Catastrophic forgetting is not measured from one output. Measure the delta between a new release and the previous accepted release on unchanged tasks.

  • TaskCompletion by cohort — returns a task-success signal that shows whether older tasks still complete after the new training stage.
  • GroundTruthMatch on protected examples — catches answers that no longer match known-good policy, API, or workflow outputs.
  • Capability-regression delta — compare pass rate by tag: old tool schema, old product area, old language, old compliance rule.
  • Trace fields — record model version, prompt version, dataset cohort, llm.token_count.prompt, and release ID on every scored span.
  • User-feedback proxy — watch escalation rate and thumbs-down rate for workflows that were stable before rollout.
from fi.evals import TaskCompletion

evaluator = TaskCompletion()
result = evaluator.evaluate(
    input="Cancel my paid plan and confirm the refund rule.",
    output="I cancelled it.
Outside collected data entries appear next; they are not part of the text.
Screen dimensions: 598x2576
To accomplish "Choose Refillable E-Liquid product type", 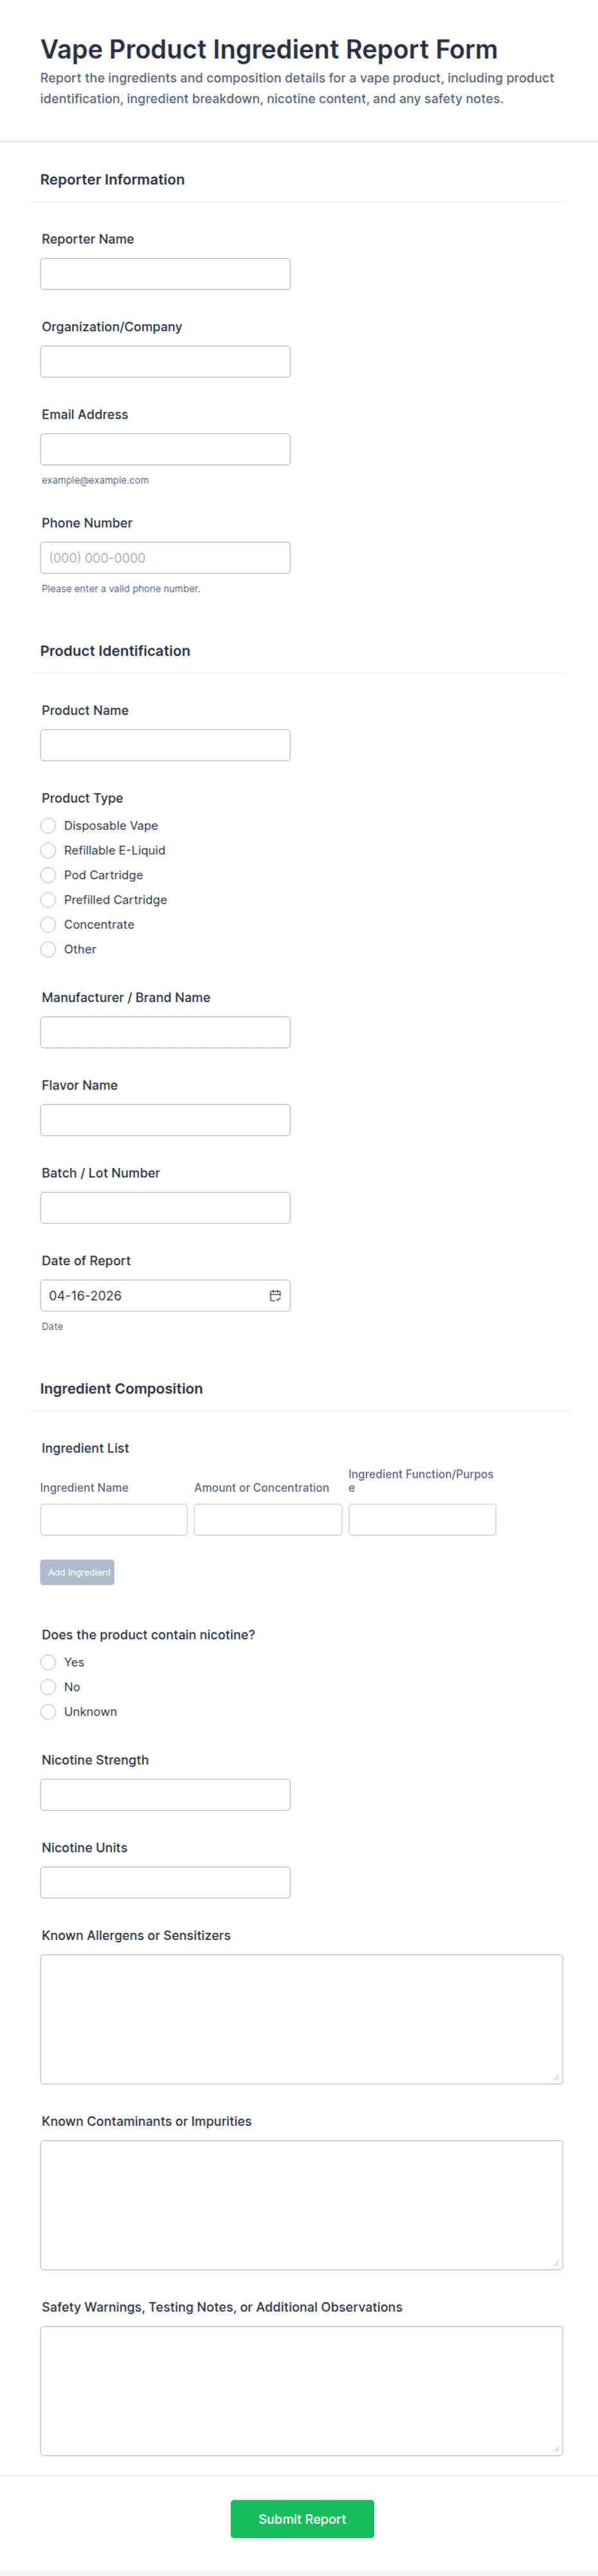I will pos(48,850).
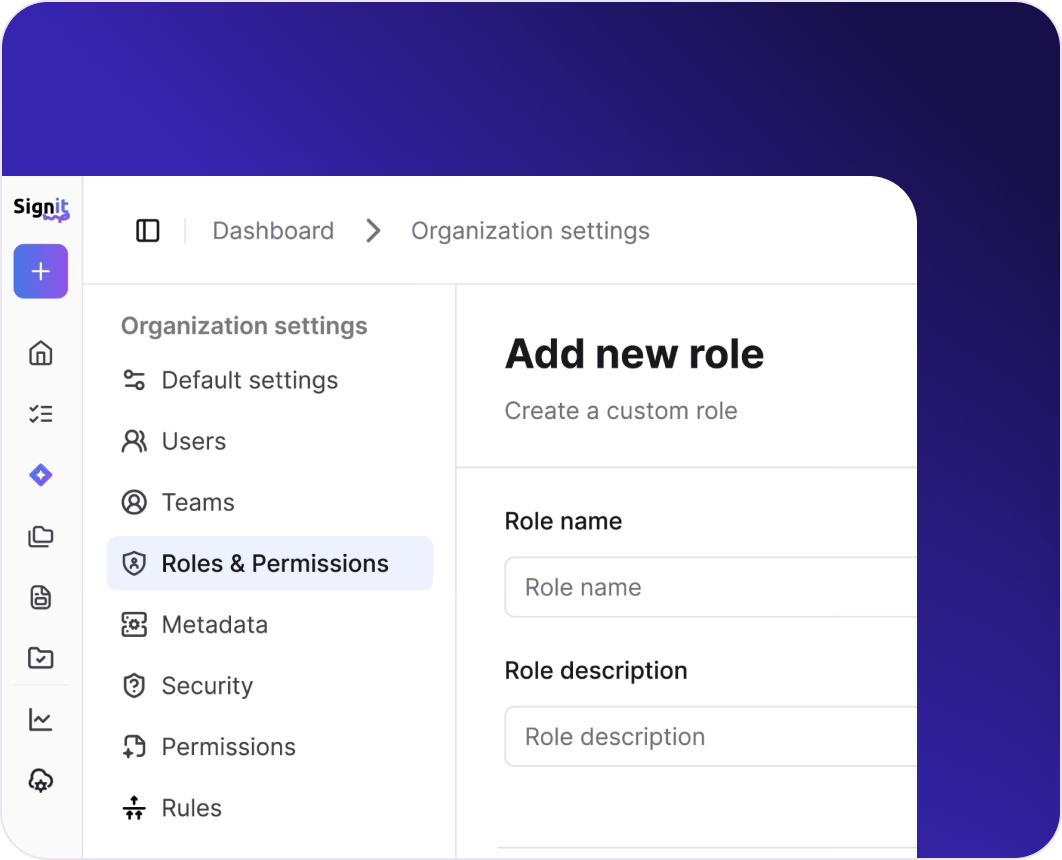Open the Home icon in left rail
This screenshot has width=1062, height=860.
(x=41, y=353)
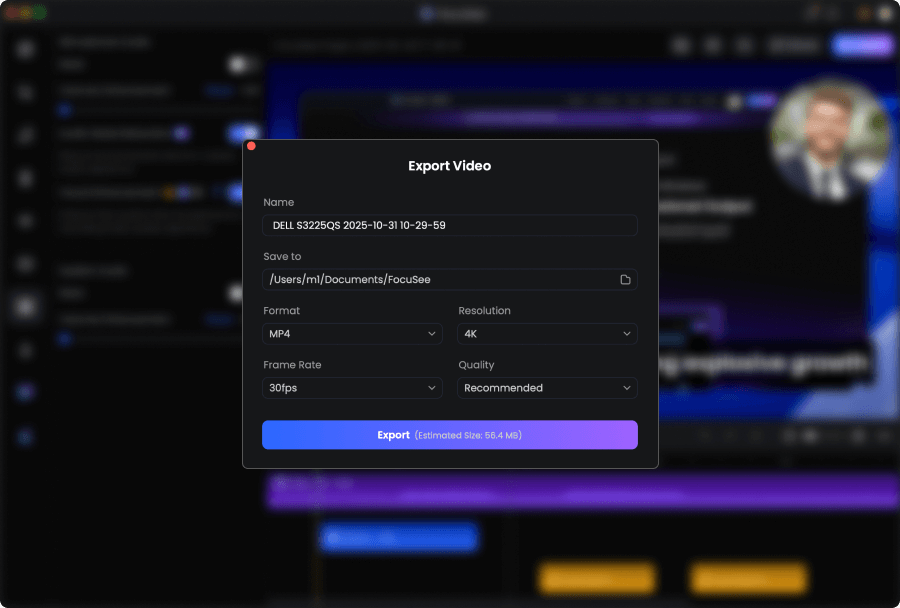The width and height of the screenshot is (900, 608).
Task: Click the topmost icon in left sidebar
Action: (27, 49)
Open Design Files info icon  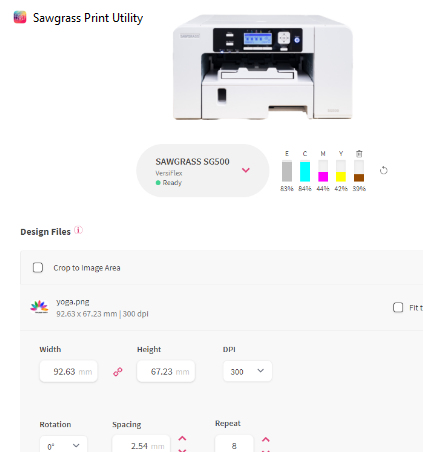[78, 230]
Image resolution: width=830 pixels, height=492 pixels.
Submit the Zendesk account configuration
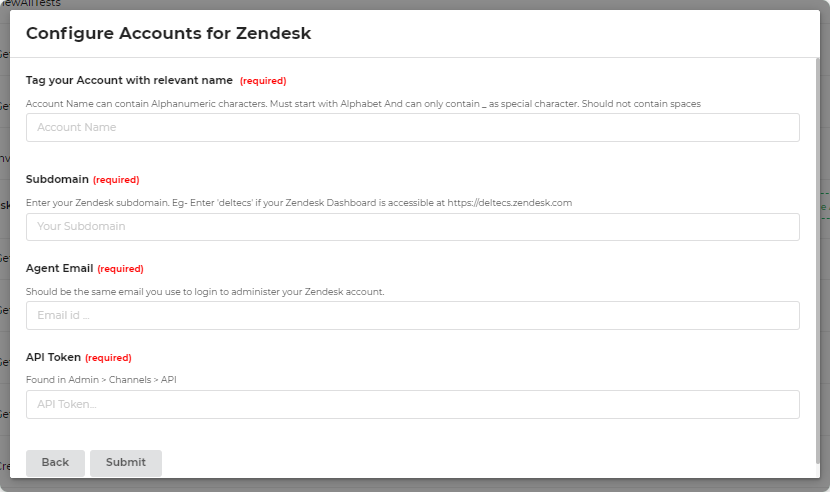click(126, 462)
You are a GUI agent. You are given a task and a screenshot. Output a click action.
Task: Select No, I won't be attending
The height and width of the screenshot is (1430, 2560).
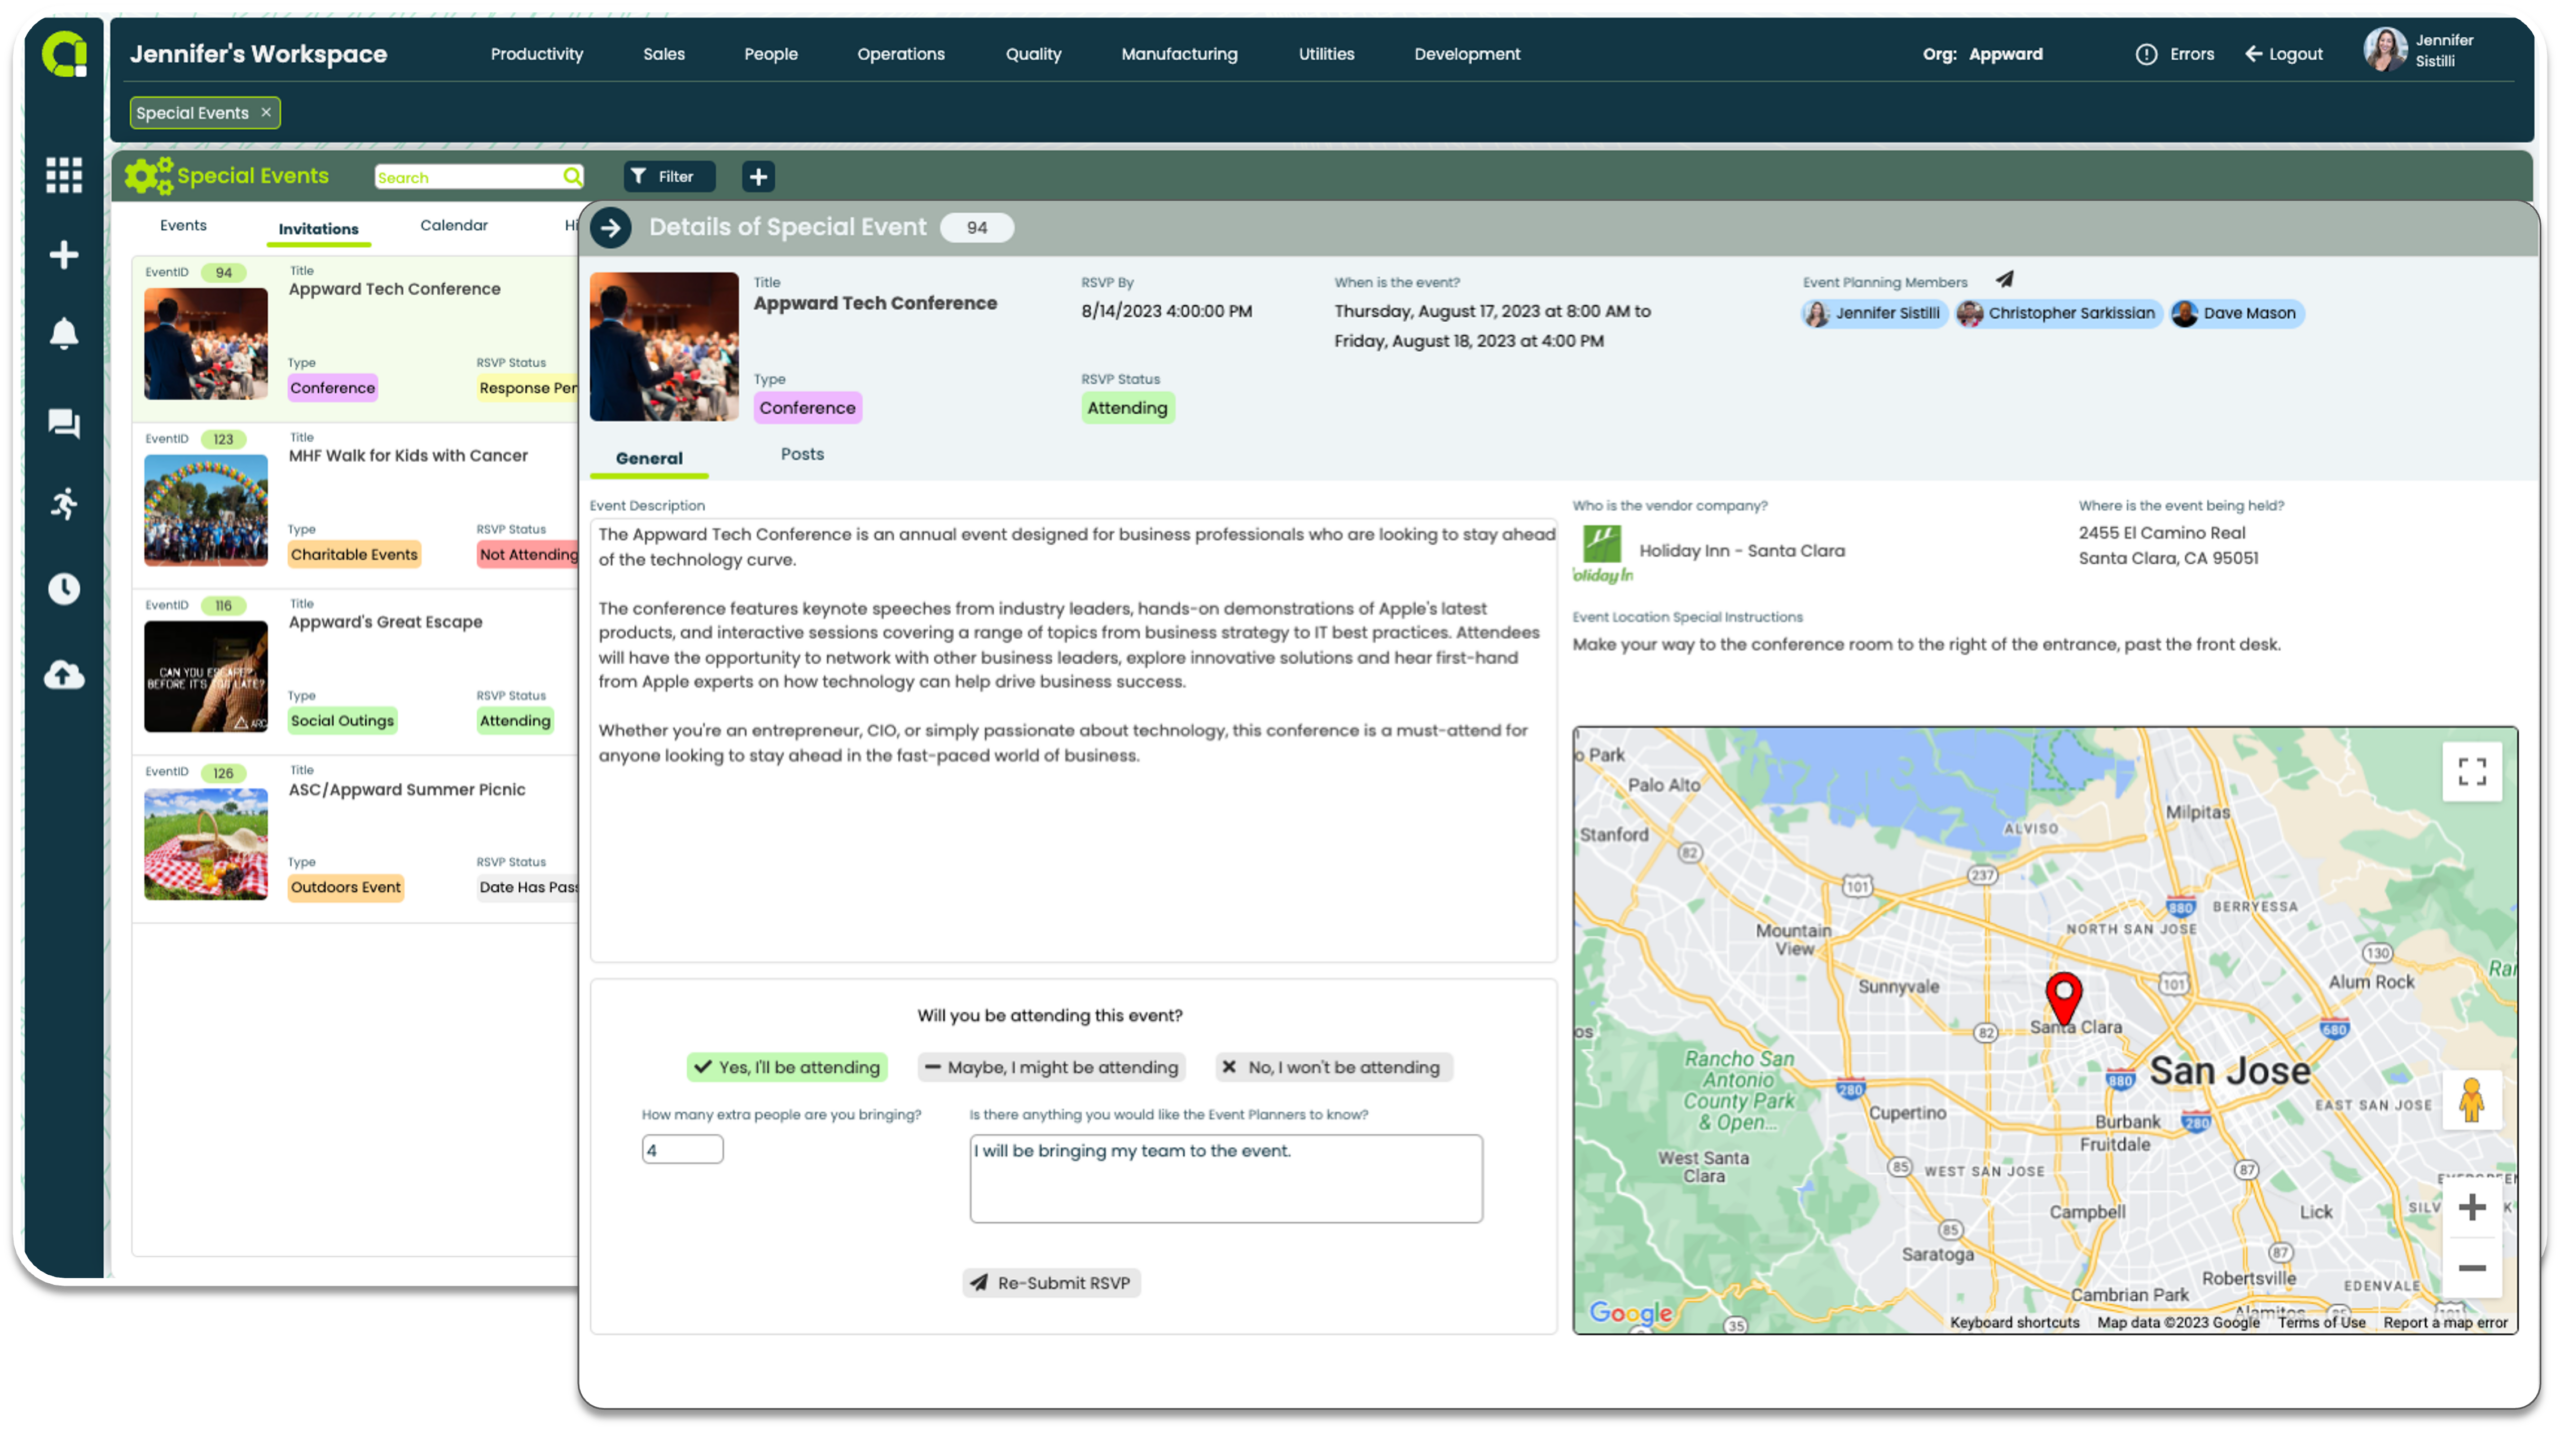1333,1066
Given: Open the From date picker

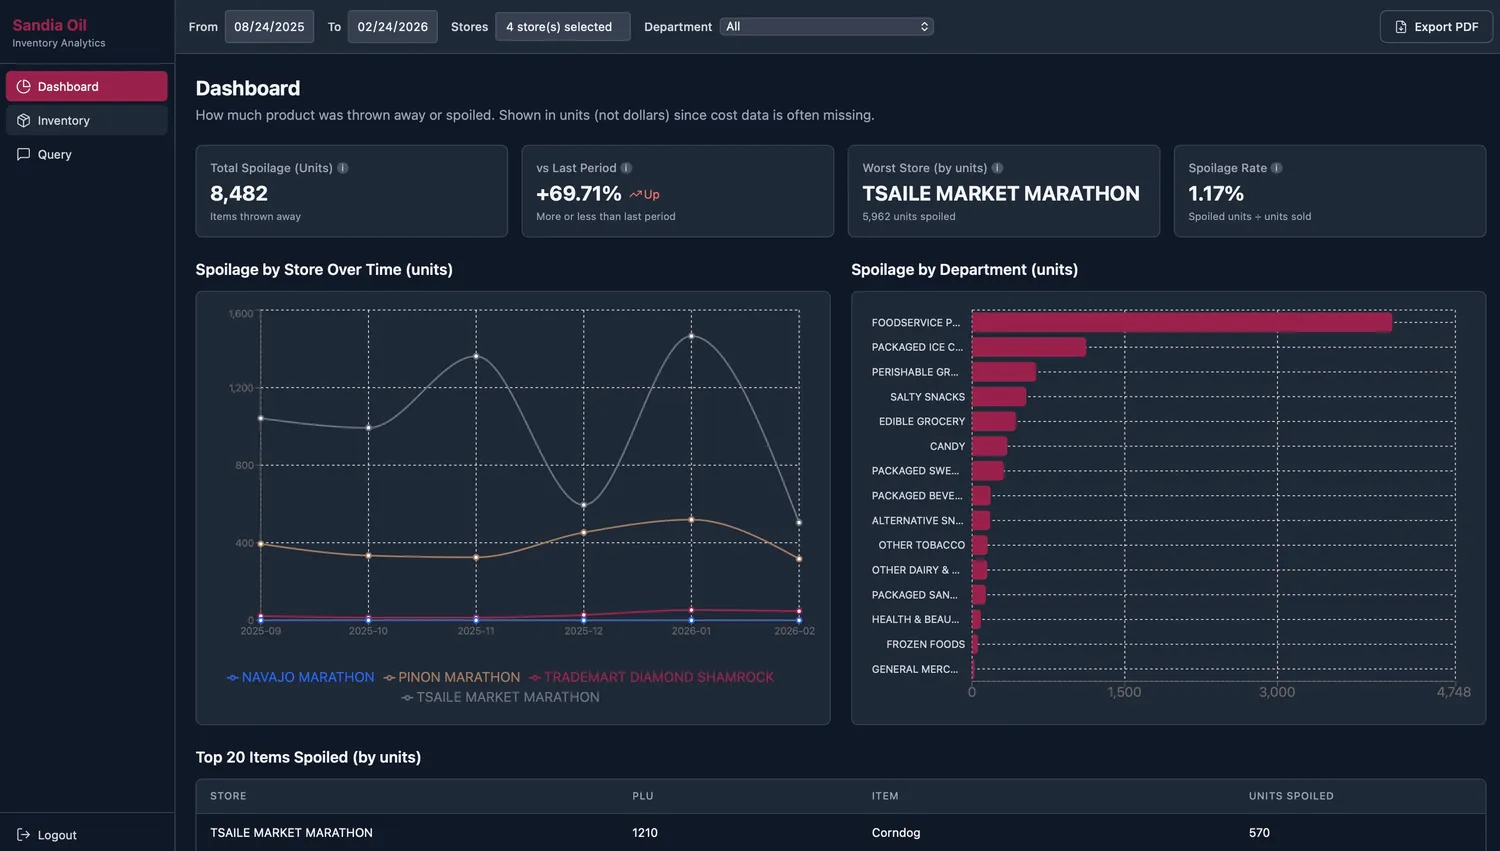Looking at the screenshot, I should tap(269, 26).
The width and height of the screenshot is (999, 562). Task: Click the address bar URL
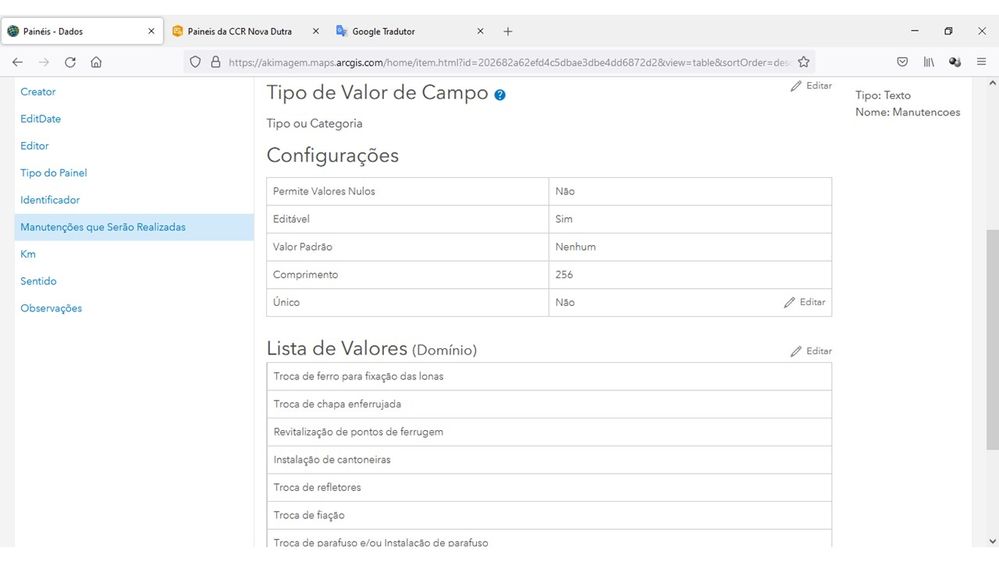coord(500,62)
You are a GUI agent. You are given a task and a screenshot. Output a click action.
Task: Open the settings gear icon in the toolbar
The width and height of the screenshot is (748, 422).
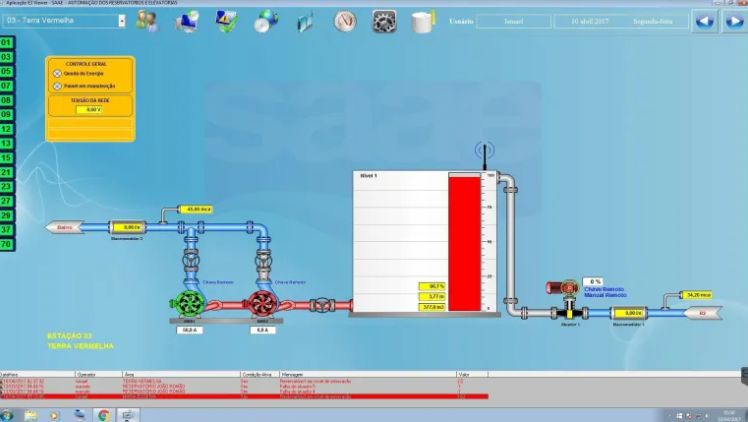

Refunds are never available.",
    expected_output="Cancel the plan and explain the 30-day refund window.",
)
print(result.score, result.reason)

Set alerts on score deltas, not absolute score alone. A 0.88 pass rate can be fine for a new cohort and a release blocker if the same cohort scored 0.96 yesterday.

Common Mistakes

Most catastrophic-forgetting misses come from evaluation design, not from the model being mysterious.

  • Testing only the new objective. Fine-tuning evals must include old capabilities, old refusals, and old tool schemas.
  • Replacing the golden dataset each release. If the baseline changes, the team cannot prove a skill was preserved.
  • Hiding cohort drops inside one aggregate. A multilingual gain can mask a cancellation-policy regression.
  • Confusing it with model drift. Catastrophic forgetting is caused by training or adaptation; drift is a production distribution shift.
  • Checking single-turn prompts only. Agent memory, planner behavior, and tool selection can forget even when final-answer text looks acceptable.
  • Ignoring small stable cohorts. Low-volume enterprise workflows often contain the policies that create the largest incident cost.

Frequently Asked Questions

What is catastrophic forgetting?

Catastrophic forgetting is a model failure mode where fine-tuning or later training improves one task but erases behavior the model previously handled. In LLM systems, it appears as release-over-release regression on older prompts, tools, policies, or facts.

How is catastrophic forgetting different from model drift?

Catastrophic forgetting is caused by a training or adaptation step that damages prior behavior. Model drift is a production behavior shift over time, often caused by changing inputs, users, or upstream data.

How do you measure catastrophic forgetting?

Run `TaskCompletion`, `GroundTruthMatch`, and `FactualAccuracy` on stable golden datasets before every release. FutureAGI compares per-capability score deltas and ties failures to model, prompt, and dataset versions in traces.